Please write the records below out again with "link" swapped for "URL" and nothing else changed, leaving out the pictures.

══════════

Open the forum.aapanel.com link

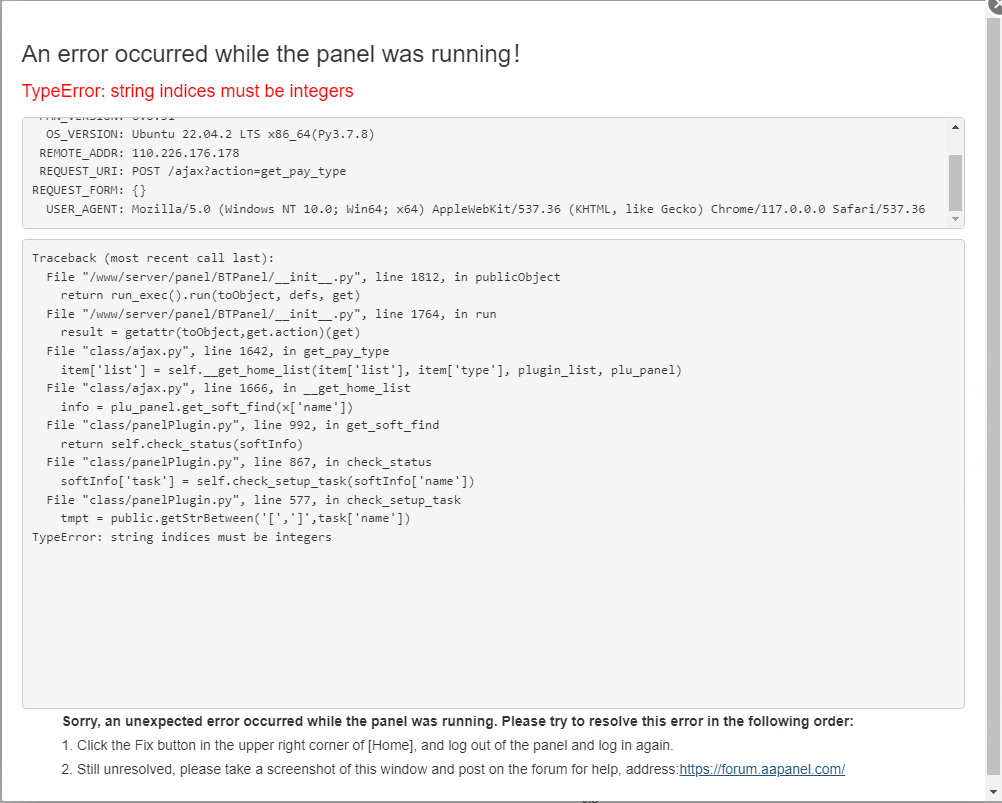click(762, 769)
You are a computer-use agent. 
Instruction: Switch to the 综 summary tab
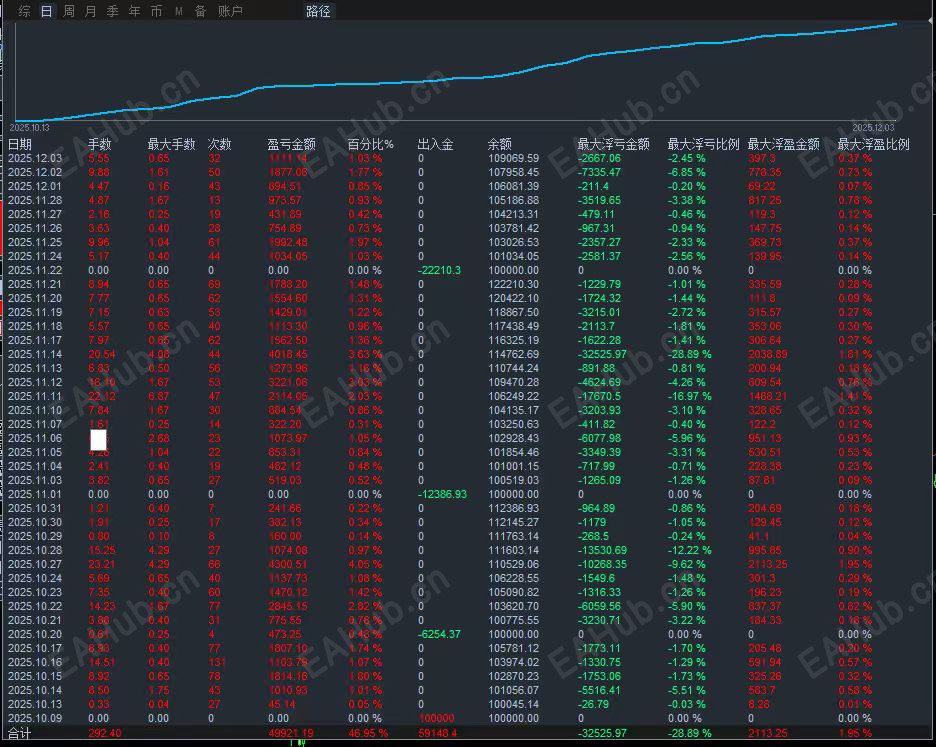(24, 11)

══════════

Exercise output
Open the forum.aapanel.com URL

click(762, 769)
You are a computer-use agent. 
Instruction: Switch to the 综 summary tab
(24, 11)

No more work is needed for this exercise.